18 de octubre de 2006

Cuaderno de Lucio - 6

¡Sangrienta Ola de Crimenes en Panambí Sur!

"Pocas cosas tan limitadascomo la imaginación humana"
La clepsidrah, "Sobremesas retóricas"


Panambí Sur, domingos, mediados de enero. El padre Gregorio, sentado en los escalones del altar, se aflojó la sotana para secarse el cuello con un desteñido pañuelo azul. Los domingos de verano lo agotaban. Y para peor, mitad de mes: él vendría.

Llegó al caer el sol, vestido con su eterno traje marrón, el paso tranquilo y la expresión seria de siempre. En la entrada de la iglesia lo esperaban los mendigos. Sonriendo, los contó con sus dedos y repartió entre ellos todo el contenido de su billetera. En el momento en que concluía el reparto, llegó corriendo un chico de unos nueve años, harapiento, sucio y sonriente.

—¡Señor Nicolás, señor Nicolás!

Permanecieron frente a frente, inmóviles, observando la billetera vacía. Desde la iglesia, el padre espiaba la reacción de Nicolás. Sin dudar un momento, con total naturalidad, Nicolás guardó sus documentos en el bolsillo, sacó los plateados gemelos de los puños de su camisa y los entregó al chico. Lo consiguió otra vez, pensó Gregorio. Desgraciado.

—Buenas tardes, Padre.
—Buenas tardes, Nicolás. —suspiró Gregorio. Decididamente, hoy no podría soportarlo. Ambos se dirigieron hacia el confesionario.
—Padre, perdóneme porque he pecado. Hace treinta y un días que no me confieso.
Gregorio tomó aire, apretó los puños y se lanzó.
—Por favor, Nicolás, dejémonos de tonterías. Ambos sabemos que no hiciste nada.
—Pero padre, eso es soberbia...
—Nicolás, por favor, si en tu vida... —se detuvo a secarse la frente. Ya había dado el primer paso. Concluir sería fácil—. Por ultima vez, Nicolás, POR ULTIMA VEZ, quiero que te confieses. Pero no por el mes, sino por toda tu vida. Decime, ¿alguna vez mataste a alguien?

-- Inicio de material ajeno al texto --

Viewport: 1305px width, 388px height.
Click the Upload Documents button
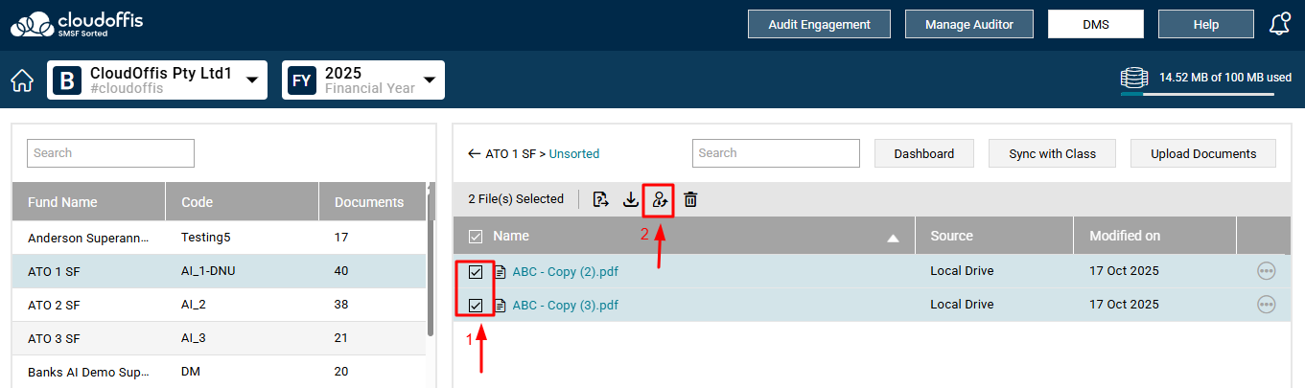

La cara de Nicolás casi daba risa. Gregorio nunca lo había visto tan confundido, tan desorientado.

—Pero Padre...
—Ya, ya sé que no. ¿Deseaste alguna vez a la mujer de tu prójimo? ¿Fornicaste, siquiera?
—N-no, padre.
—¿Nunca? ¿No serás...?
—¡Padre, por favor! —chilló Nicolás— Me gustan las mujeres, en serio, sólo que... no sé, no he encontrado la correcta, supongo. Aún así —se apresuró a agregar—, no dejaría que pase nada hasta el matrimonio.
—Está bien, te creo. ¿Mentiste? ¿Robaste, aunque más no sea un vuelto cuando eras chico? ¿Insultaste? ¿Faltaste a la honra de tus padres?
—No padre, nunca.
—Bueno, entonces ya está, podés irte. Los diez padrenuestros por la soberbia ya son una hipocresía. Somos gente grande.
—Padre, por favor —imploró Nicolás.
—Ta’ bien, rezá los padrenuestros si querés, pero que conste que no son penitencia. Yo te perdono de por vida por los pecados que nunca cometerás. Ve con Dios y bendito seas, hijo mío.

Nicolás dejó el confesionario como borracho. Se dirigió Maquinalmente al altar y rezó con lágrimas en los ojos. Gregorio lo observaba. Se preguntó si habría hecho bien.

Nicolás se levantó y emprendió la salida. Musitó un “Adiós, Padre”. Gregorio habrió la boca para responderle, pero no llegó a hacerlo: mientras avanzaban hacia la salida, los zapatos marrones dejaban el suelo y un halo irisado y resplandeciente envolvió a Nicolás. Así volando, mientras ajustaba como podía los puños de su camisa, Nicolás dejó la iglesia y se acercó a una ancianita que quería cruzar la calle.